Currier and Ives sold over a million affordable pictures before the company closed in 1907.
These days, places like the Philadelphia Print Shop offer original Currier and Ives prints for anywhere from a few hundred dollars to over $8,000. And that’s another topic.
Those rosary beads “GLOW in the Dark,” according to their product description. But they’re not “miraculous,” even in the “wonderful example” sense. Not today.
I don’t know who made the first luminous plastics. The earliest glow-in-the-dark collectibles I found are from the 1950s.

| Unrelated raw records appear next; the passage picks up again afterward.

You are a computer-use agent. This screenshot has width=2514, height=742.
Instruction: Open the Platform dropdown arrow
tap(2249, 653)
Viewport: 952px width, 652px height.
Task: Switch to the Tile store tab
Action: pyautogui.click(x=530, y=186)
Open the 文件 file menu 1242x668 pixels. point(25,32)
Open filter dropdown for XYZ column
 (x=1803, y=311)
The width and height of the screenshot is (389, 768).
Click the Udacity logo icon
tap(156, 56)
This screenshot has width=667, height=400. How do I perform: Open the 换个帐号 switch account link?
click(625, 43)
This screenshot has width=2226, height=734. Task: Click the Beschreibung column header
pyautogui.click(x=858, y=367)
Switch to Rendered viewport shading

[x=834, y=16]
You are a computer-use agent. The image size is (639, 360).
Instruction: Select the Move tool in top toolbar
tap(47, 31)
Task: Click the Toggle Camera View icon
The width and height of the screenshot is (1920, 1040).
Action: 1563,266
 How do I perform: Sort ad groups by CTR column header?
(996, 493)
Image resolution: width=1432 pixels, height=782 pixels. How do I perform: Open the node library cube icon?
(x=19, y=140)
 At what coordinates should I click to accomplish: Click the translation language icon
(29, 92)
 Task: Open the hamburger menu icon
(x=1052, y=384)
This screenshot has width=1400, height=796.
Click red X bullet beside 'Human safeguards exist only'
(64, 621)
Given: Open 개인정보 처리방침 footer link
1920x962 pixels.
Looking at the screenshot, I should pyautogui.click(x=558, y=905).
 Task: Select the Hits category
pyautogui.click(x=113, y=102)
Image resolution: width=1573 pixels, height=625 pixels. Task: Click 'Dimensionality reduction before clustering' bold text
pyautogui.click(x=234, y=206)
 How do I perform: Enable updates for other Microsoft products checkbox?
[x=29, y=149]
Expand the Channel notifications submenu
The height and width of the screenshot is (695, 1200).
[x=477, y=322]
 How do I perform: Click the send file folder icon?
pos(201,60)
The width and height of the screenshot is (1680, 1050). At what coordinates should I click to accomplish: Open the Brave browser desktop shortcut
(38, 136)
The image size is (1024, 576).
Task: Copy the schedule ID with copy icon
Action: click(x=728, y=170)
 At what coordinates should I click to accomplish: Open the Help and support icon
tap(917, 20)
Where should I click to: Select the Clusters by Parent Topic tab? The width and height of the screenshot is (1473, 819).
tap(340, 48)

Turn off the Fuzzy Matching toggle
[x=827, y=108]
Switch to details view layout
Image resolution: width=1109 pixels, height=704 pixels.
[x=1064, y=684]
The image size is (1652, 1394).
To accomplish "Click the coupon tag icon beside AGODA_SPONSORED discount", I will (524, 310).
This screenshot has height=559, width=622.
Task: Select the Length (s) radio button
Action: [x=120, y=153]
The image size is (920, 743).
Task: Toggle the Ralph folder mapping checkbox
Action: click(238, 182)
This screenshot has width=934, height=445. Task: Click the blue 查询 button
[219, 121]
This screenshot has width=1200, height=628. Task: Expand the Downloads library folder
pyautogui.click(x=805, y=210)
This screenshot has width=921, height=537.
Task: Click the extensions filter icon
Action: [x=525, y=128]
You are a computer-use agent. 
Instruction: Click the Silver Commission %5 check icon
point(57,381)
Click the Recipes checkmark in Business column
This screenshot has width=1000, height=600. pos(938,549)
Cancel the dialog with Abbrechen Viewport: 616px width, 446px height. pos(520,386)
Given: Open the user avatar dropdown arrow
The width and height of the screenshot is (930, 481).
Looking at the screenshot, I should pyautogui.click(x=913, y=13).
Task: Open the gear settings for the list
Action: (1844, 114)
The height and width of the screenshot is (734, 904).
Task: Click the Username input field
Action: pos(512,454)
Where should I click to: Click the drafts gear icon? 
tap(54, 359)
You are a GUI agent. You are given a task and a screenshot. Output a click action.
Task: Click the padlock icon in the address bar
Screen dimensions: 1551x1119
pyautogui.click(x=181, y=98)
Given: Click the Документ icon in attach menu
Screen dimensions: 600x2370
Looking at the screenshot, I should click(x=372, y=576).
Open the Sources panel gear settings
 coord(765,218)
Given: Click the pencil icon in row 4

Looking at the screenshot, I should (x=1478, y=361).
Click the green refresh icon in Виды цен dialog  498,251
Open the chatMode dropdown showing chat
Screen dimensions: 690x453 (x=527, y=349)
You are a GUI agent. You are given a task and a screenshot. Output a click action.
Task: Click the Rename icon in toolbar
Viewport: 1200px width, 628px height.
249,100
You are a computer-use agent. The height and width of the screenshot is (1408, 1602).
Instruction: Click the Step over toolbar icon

That hasn’t kept some outfits from advertising religious items that “miraculously glow in the dark!” I don’t mind folks making and selling ‘religious’ stuff. I’m not particularly pleased with how it’s occasionally marketed.
An ad I saw on television, many years back, was particularly egregious.
The product seemed nice enough. It was like a small kaleidoscope, but without mirrors. A lens at one end enlarged a picture at the other. Think a monocular View-Master, with only one image.
I don’t remember what the picture was: something like a Bible verse, or maybe a Biblical figure. The toy might have made a good stocking stuffer.
That’s not what etched the commercial into my memory. It was the product’s description.
A woman’s voice, with an excitement usually reserved for hawking psychic readings and painkillers, extolled the virtues of this “miraculous” product and its “miraculous” picture.
I have no idea how many viewers thought it really was “miraculous.” What still bothers me, a little, is that an advertising agency thought the ‘it’s a miracle’ approach would work. Sadly, some folks with sincere religious beliefs also seem to be profoundly gullible.
Harold Camping, End Times, and the Mayan Apocalypse
It’s been about six years since Harold Camping made headlines, and several million dollars, predicting End Times.
I might enjoy watching America’s recurring End Times Bible Prophecy nonsense and the secular counterparts more, but some folks take them very seriously.
Lethal results, like the Heaven’s Gate mass suicide, are rare. But I don’t think doomsayers do much good, whether they’re selling faith-based prognostications or the teachings of Ehrlich.
‘True believers’ aren’t always yokels like Non Sequitur’s Eddie. A television producer was among Camping’s followers.1
My favorite End Times prognostication, in terms of showing imagination, is still Swedenborg’s. In 1758 he announced that the Last Judgment had happened: from January through December, 1757.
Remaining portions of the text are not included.